This was the week of almost $120 oil. it was also a week when much attention turned to natural gas - futures prices have almost doubled since last August and recently accelerated. Demand for Natural gas for power generation has been rising - and global demand may be changing market dynamics.
Historically the price of natural gas tracked that of oil. As recently as 2004, there tended to be a ratio of 6000 cf of gas for one barrel of oil. Since 2005, though this relationship seems to have broken down. Natural gas has been on its own timeline, zooming to record highs in the fall of 2005, before falling. For market actors, natural gas has tended to be a seasonal play - with summer surplus being injected for winter fuel. Is the rise a delayed reaction to the increase in the price of oil, or is it the result of innate aspects of the natural gas market?
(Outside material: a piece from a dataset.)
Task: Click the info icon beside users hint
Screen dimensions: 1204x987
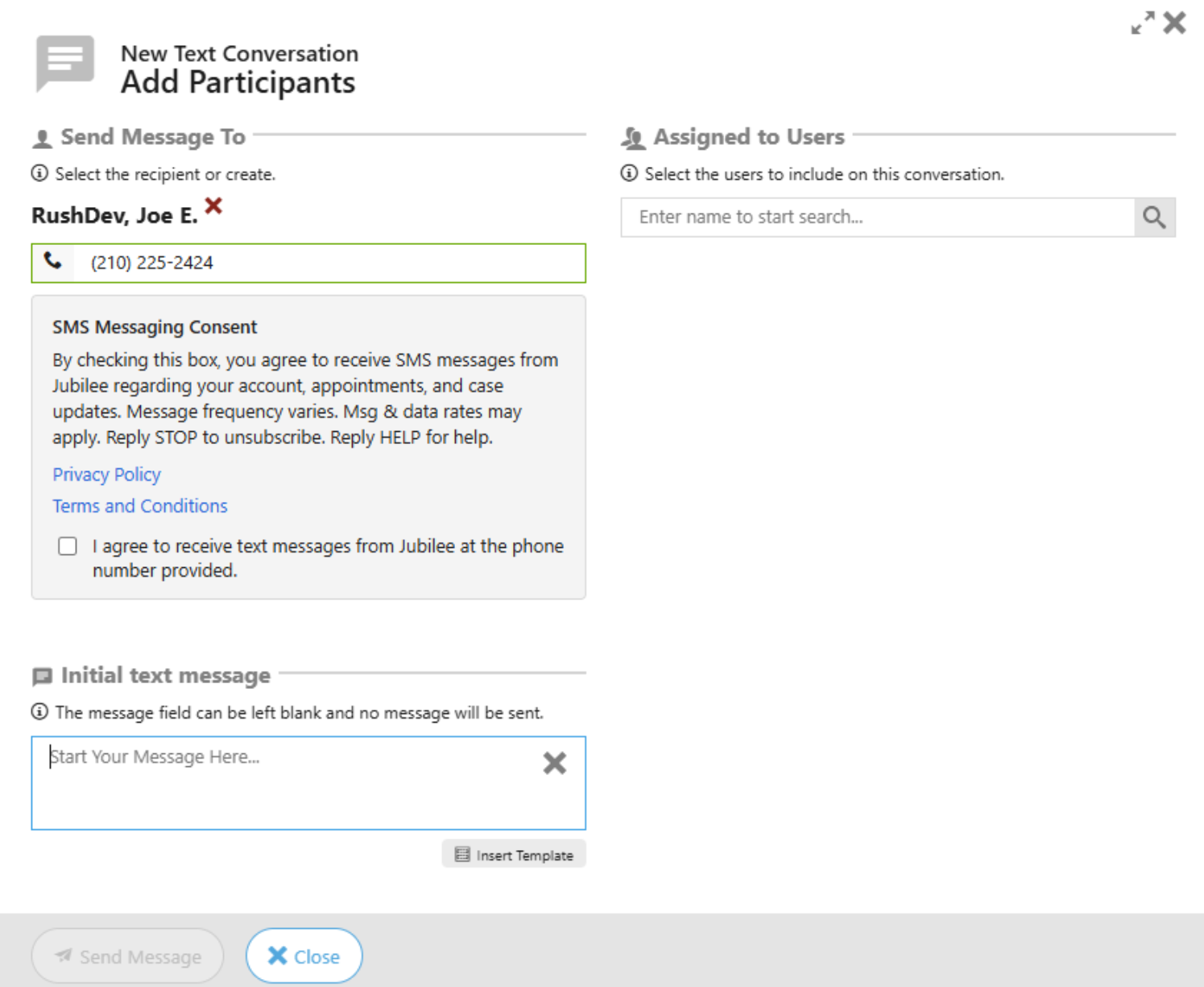Action: (629, 173)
Natural gas has been a regional market, and one with short pipelines, with neither producers or consumers having many options of alternative counterparties. Thus the Latin american market was separate from that of north america which was separate from Europe (and Asia was relatively in the cold because it receives most energy by boat. Yet technological change (the shift to LNG and the plants to liquify and regassify the fuel) could change that somewhat.
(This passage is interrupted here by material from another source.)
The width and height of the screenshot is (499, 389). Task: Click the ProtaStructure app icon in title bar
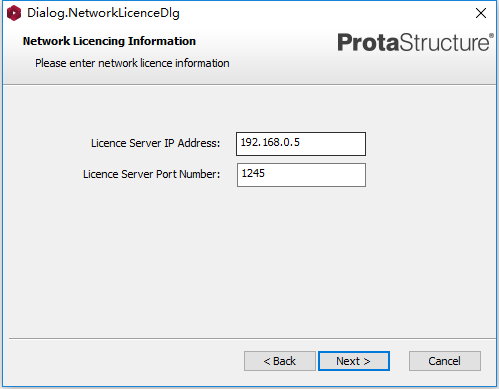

At the same time, with rising demand for power generation, natural gas is more attractive and (for now at least) there are supply limitations and rising global demand. It is cleaner than coal which globally outstrips it for electrical purposes. Yet even carbon conscious European countries are returning to coal. CERA suggests that the advent of LNG, and the release of new supplies (up by as much as 30%), natural gas could finally become a global commodity, with transport made easier and new supplies not tied to a given consumer. Doing so opens up new markets- but its not completely revolutionary. Regional pipelines still deliver most natural gas. And their routings and the contracts that go along with them will still deliver most supplies.
Asian demand is rising
Like oil, the natural gas market is undergoing a geographic shift in its center of gravity in terms of consumption growth (increasingly in Asia) and its producers. Yet also like oil there are The countries with the largest proven gas reserves are Russia, Iran and Qatar. Russia is the current largest gas exporter but Qatar exports the most LNG - and hopes to double output within the next few years.
Asian countries used to have little opportunity to use natural gas. LNG is changing this, and natural gas is gaining a place in the energy mix, with many countries have been locking in contracts - even if it is at a higher price.
Yet prices are sticky. Natural gas still tends to be sold in long-term (minimum five year contracts) pegged to a given oil price. Given the difficulties of transporting gas, these pipelines have tended to be relatively short and until the advent of liquification, regional in scope, eg connecting the US and Canada, from Russia to Europe etc.
Convergence to Global Pricing?
Pricing too has tended to be regional. And prices may vary greatly on when contracts were negotiated. Now with a more global trade, prices might coalesce. the combination of long term contracts and regional dynamics does mean that prices vary widely. A recent piece by Ann Davis and Russell Gold in the Wall Street Journal details the domino effect of rising prices
Prevailing US prices remain well below the cost paid by Asian countries for their LNG shipments and with domestic natural gas production rising, imports are falling (now at a 5-yr low), shielding the US from rising global prices. Yet the North American market is not an island. So far though relatively ample North American supplies have shielded prices. Yet Wood Mackenzie suggests as more is absorbed on the continent (especially as Canadian production plateaus and the results of more US drilling are absorbed), the US will be forced to import more - and take the set prices.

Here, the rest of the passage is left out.